The input kinematics in this process can be taken from cadavers or living subjects. However, the input kinematics should be processed to first meet the geometric constraints of the ball and socket configuration with minimum deviation from its original form. Second the processed kinematics should be able to generate a trace of contact points in proximity to the surface of the cartilage in the normal knee joint, so that as a further advantage minimum bone resection would be required during implantation. A thesis of the inventor Shahran Amiri (not yet public; Title: Conceptual Design for a Surface-Guided Total Knee Replacement with Normal Kinematics; 2009, Queen's University, Kingston, Canada) shows how optimization methods can be used to process the input kinematics and generate corresponding articular surfaces. It further shows, that the certain geometric compatibility should be maintained between the design of the medial and lateral compartment.

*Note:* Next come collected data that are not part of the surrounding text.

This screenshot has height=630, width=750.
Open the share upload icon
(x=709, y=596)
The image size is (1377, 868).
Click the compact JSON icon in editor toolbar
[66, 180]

The suggested guiding features have the advantage of not interfering with the geometric locations of the patellofemoral articulation and also the location of the cruciates and their attachments. This offers the options for bi-cruciate or PCL-retaining designs as well as a design with a more normal patellofemoral articulation throughout the full range of motion.

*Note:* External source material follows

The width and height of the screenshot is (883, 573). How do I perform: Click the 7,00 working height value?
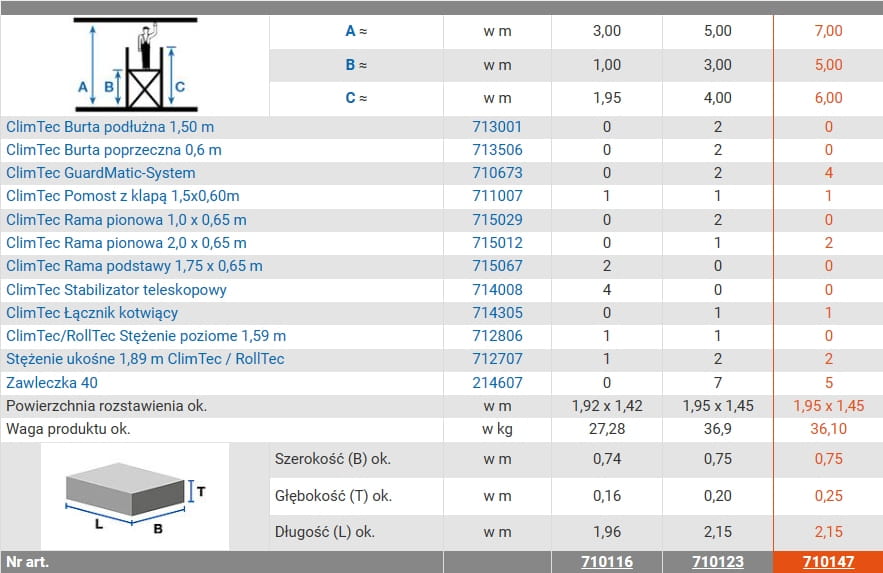828,31
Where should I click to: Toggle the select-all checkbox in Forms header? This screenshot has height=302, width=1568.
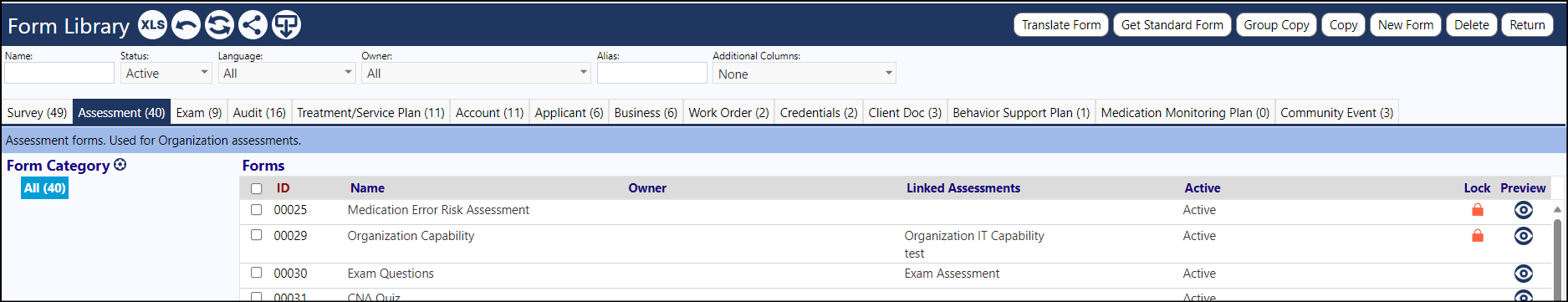[257, 188]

Since a natural knee has a congruent configuration similar to what the medial ball-and-socket design suggests, a lateral monocompartmental prosthesis can also be developed based on the introduced concept. Another solution can be a prosthesis with two monocompartmental parts, a ball-like medial compartment and a lateral compartment which incorporates the introduced guiding features.

The invention offers a method for constructing a knee prosthesis for a knee joint of a width “w” with a ball-like femoral condyle and a corresponding tibia cavity on the medial side, the ball and the cavity having a centre “Mb”, a radius “Rb”, a spherical surface “Sb” and defining a Cartesian coordinate system X, Y, Z attached to the tibia with its origin “O” at the centre “Mb”,

• • whereby in a first step on the lateral compartment a trace-line “Lt1” of contact points “Pt1” for the tibia component is generated as a predetermined curve on a spherical surface “Sc1”, which has its centre at the origin “O” and which has a radius in a range “Rc1”=0.65w+/−0.25w;
  • whereby at a given flexion angle γ for each contact point “Pt1” there exists on a trace-line “Lt2” a common contact point “Pt2” for a spherical surface “Sc2” attached to the femur, which is identical to “Sc1” and has origin “O” and radius “Rc2”=Rc1;
  • whereby at a given flexion angle γ there exists a plane “E1” through origin “O” and the common contact point Pt1/Pt2, which contains the same guiding curves “Bi”, “Be” on the tibial and on the femur part, “Bi” towards medial and “Be” towards lateral, both of which stand in a geometrical fixed relation to the common contact point Pt1/Pt2;
  • whereby at each increment of flexion a corresponding magnitude of increment for a pivoting angle β with respect to flexion angle γ is taken from a known relationship β as a function of γ for a further point Pt2 of the trace-line Lt2, which falls together with the new point Pt1 on the predetermined curve, which represents the trace-line Lt1;
  • constructing thus the trace-line Lt2 by incremental steps and adding the guiding curves Bi ad Be for each pair of the corresponding angles γ and β in the corresponding plane E1;
  • and finally generating guiding curves Bi and Be for the femoral and the tibial part over the full range of γ and β in a density, which allows machining of the lateral guiding surfaces for tibia and femur for instance by NC machine tools.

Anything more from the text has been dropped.